There are 1 best solutions below

0
On

Here is a partial answer that just looks at corellations. We have: \begin{align} x_t &= e_t^2 + 2e_tC_{t-1} \\ z_t &= e_{t-1}^2 + 2e_{t-1}C_{t-2} \end{align} First note that $E[x_t]=E[z_t]=1$ for all $t \geq 2$. Now we show that $\{x_2, x_3, x_4, \ldots\}$ are pairwise uncorrelated. Fix $t>n\geq 2$. Then: $$ E[x_tx_n] = E[(e_t^2 + 2e_tC_{t-1})(e_n^2 + 2e_nC_{n-1})] = E[e_t^2e_n^2] = E[x_t]E[x_n] $$ and so these are indeed pairwise uncorellated. Likewise, $\{z_2, z_3, z_4, \ldots\}$ are pairwise uncorellated.

Notice that:
$$ x_tz_t = e_t^2e_{t-1}^2 + 2e_t^2e_{t-1}C_{t-2} + 2e_tC_{t-1}e_{t-1}^2 + 4e_te_{t-1}C_{t-1}C_{t-2} $$ So: $$ E[x_tz_t] = E[e_t^2]E[e_{t-1}^2] = 1 = E[x_t]E[z_t] $$ So $x_t$ and $z_t$ are in fact uncorrelated for each $t$. Now look at correlations between $x_tz_t$ and $x_nz_n$ for $t \neq n$. I think that they are uncorrelated whenever $|n-t|\geq 2$.

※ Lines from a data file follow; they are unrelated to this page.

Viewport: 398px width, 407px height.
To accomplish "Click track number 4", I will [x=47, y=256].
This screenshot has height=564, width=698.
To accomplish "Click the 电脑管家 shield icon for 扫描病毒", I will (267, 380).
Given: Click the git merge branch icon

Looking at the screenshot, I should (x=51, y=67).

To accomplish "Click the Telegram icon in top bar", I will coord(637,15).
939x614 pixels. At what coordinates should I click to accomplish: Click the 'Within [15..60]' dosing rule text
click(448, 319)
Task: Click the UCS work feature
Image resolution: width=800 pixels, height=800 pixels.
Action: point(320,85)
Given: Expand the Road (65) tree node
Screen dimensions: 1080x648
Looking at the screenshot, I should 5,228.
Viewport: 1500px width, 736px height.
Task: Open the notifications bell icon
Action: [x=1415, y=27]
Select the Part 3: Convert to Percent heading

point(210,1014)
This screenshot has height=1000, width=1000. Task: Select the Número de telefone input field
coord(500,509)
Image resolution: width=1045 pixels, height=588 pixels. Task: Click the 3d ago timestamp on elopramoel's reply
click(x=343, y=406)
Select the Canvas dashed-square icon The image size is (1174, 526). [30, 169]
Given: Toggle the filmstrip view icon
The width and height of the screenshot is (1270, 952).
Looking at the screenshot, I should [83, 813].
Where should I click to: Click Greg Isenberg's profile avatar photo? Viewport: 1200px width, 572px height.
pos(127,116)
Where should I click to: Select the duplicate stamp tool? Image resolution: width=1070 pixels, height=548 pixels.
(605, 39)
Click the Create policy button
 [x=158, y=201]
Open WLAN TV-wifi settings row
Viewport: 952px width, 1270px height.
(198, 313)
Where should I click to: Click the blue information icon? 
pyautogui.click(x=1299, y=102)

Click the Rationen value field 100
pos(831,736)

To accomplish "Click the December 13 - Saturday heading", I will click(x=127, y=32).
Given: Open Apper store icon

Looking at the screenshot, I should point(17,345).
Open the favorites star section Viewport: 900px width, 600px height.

Pairwise uncorellated means the variance of the sum is the sum of the variances. The mean of $\overline{X}_T$ is 1 for all $T$, but its variance does not converge to zero as $T\rightarrow\infty$. But I think the variance of $\frac{1}{T^a}\overline{X}_T$ converges to 0 for any $a>0$. I suspect the end result holds because the variance of the numerator in $\rho_T$ grows much more slowly than the variance of the denominator as $T\rightarrow\infty$.